Segera setelah apa yang kemudian dikenal sebagai "Ledakan Tunguska", daerah di kawasan sekitarnya mengalami goncangan hebat. Tidak ada korban jiwa lantaran kawasan di sekitar ledakan masih hutan raya meski meratakan sekitar 2.000 kilometer persegi hutan.


Without Summer  

Penyimpangan iklim yang luar biasa terjadi pada tahun 1816 yang menimbulkan pengaruh sangat hebat di Amerika, Kanada dan Eropa. 

Biasanya pada akhir musim semi dan musim panas, cuaca di sana relatif stabil. Namun yang terjadi bulan mei 1816 adalah cuaca dingin yang mematikan. Temperatur yang seharusnya 20-25 Derajat menyusut menjadi dibawah 5 derajat celcius. 

Sahabat anehdidunia.com tanaman rata rata gagal panen, terjadi badai salju sehingga banyak orang yang meninggal kedinginan.

Pada saat itu tidak ada yang mengetahui apa yang sedang terjadi. Matahari selalu menghilang, kelaparan dimana-mana, lonjakan harga serta iklim yang drastis. 

Rumor setempat sempat mengabarkan bahwa matahari akan menghilang dari bumi dan sebagian besar mempercayai bahwa hari kiamat telah tiba sehingga mereka menyerah dan menunggu datangnya apocalypse.

Yang sebenanya terjadi adalah karena dampak dari letusan Gunung Tambora yang terjadi pada tanggal 5 April 1815. 

Tambora murka membentuk tiga lajur api yang mengubah seluruh pegunungan jadi aliran api. Batuan apung berdiameter 20 meter mulai menghujani sisi gunung, diikuti dengan hujan abu memusnahkan peradaban di sekitarnya, dan tiga kerajaan besar: Kerajaan Sanggar, Tambora, dan Pekat.

Debu dan partikel vulkanik yang terlempar puluhan kilometer rupanya mulai memengaruhi iklim Bumi.
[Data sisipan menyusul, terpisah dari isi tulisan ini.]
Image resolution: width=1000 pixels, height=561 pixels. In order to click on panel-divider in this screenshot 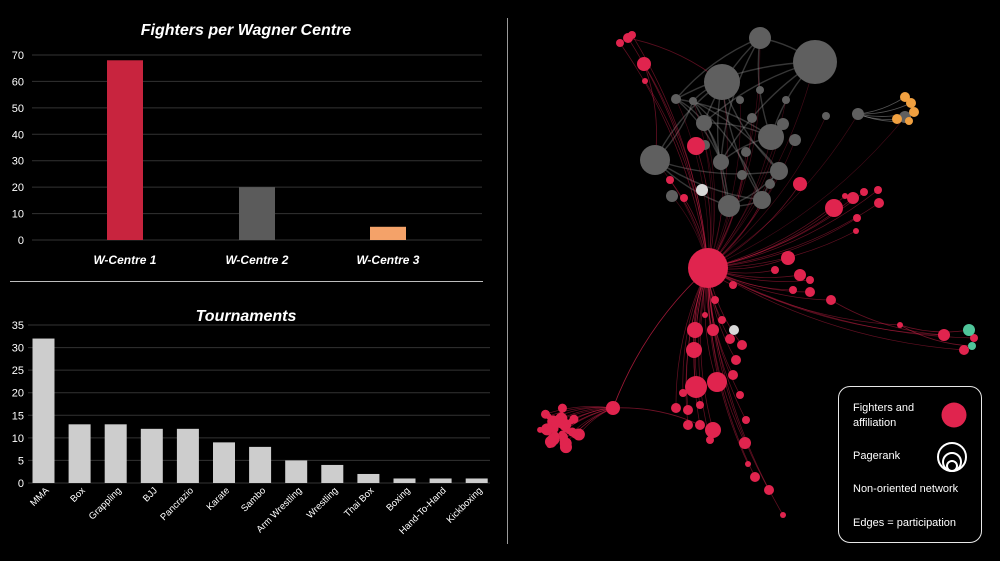, I will do `click(508, 281)`.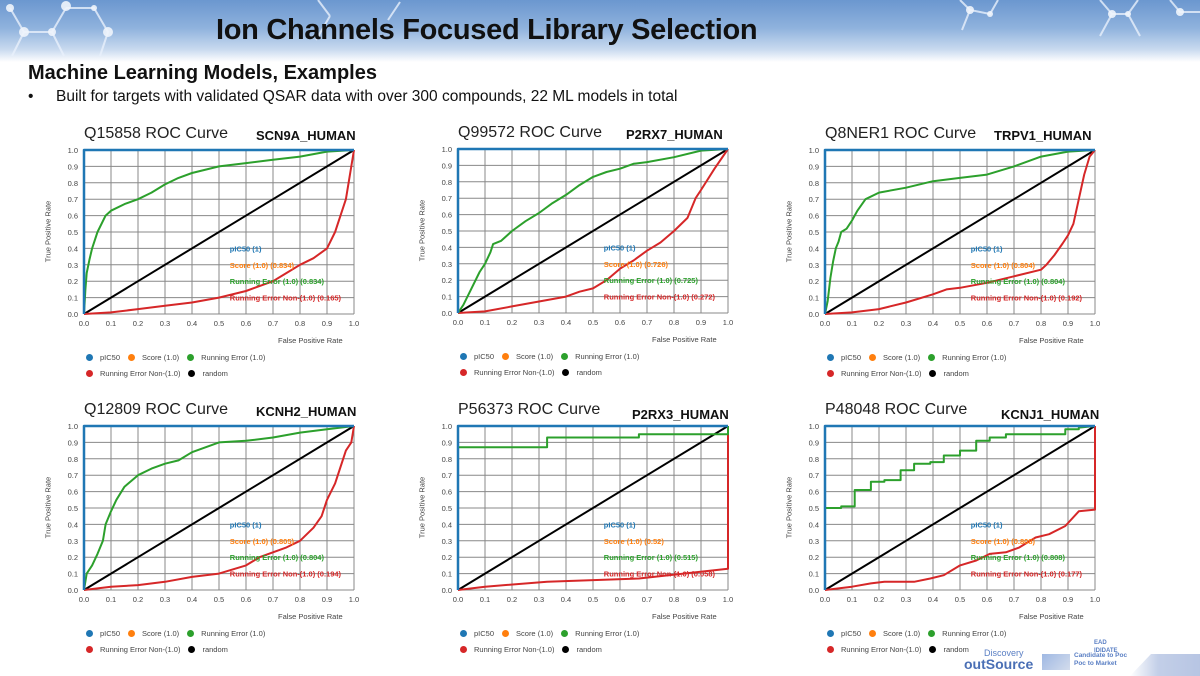 The height and width of the screenshot is (676, 1200). Describe the element at coordinates (512, 322) in the screenshot. I see `x-tick-label: 0.2` at that location.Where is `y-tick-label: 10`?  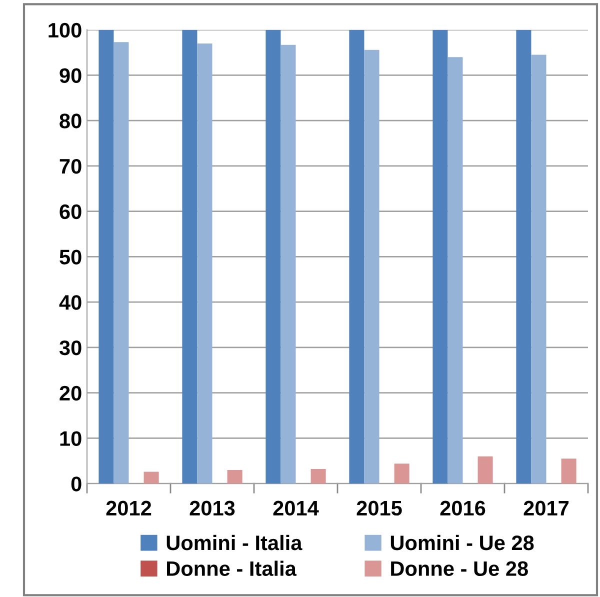 y-tick-label: 10 is located at coordinates (71, 438).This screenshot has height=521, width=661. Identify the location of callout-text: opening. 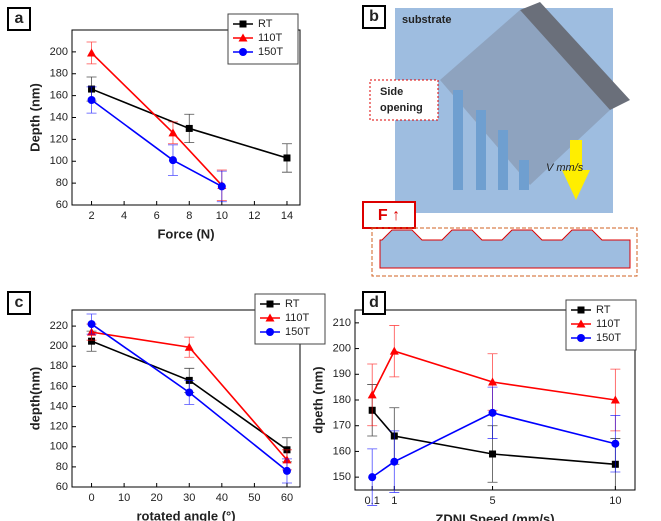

Selama berbulan-bulan, abu tertahan di atmosfer dan menghalangi sinar Matahari, menjadikan wilayah Eropa dan Amerika Utara, tetap dingin, suhu turun sekitar tiga derajat celsius meski saat itu, terhitung musim panas. Krisis dan kelaparan hebat pun terjadi. 

Tumbuhan layu dan mati kering, sementara banyak hewan kehilangan “santapan” mereka. Jutaan orang hidup sulit, kedinginan, dan kelaparan.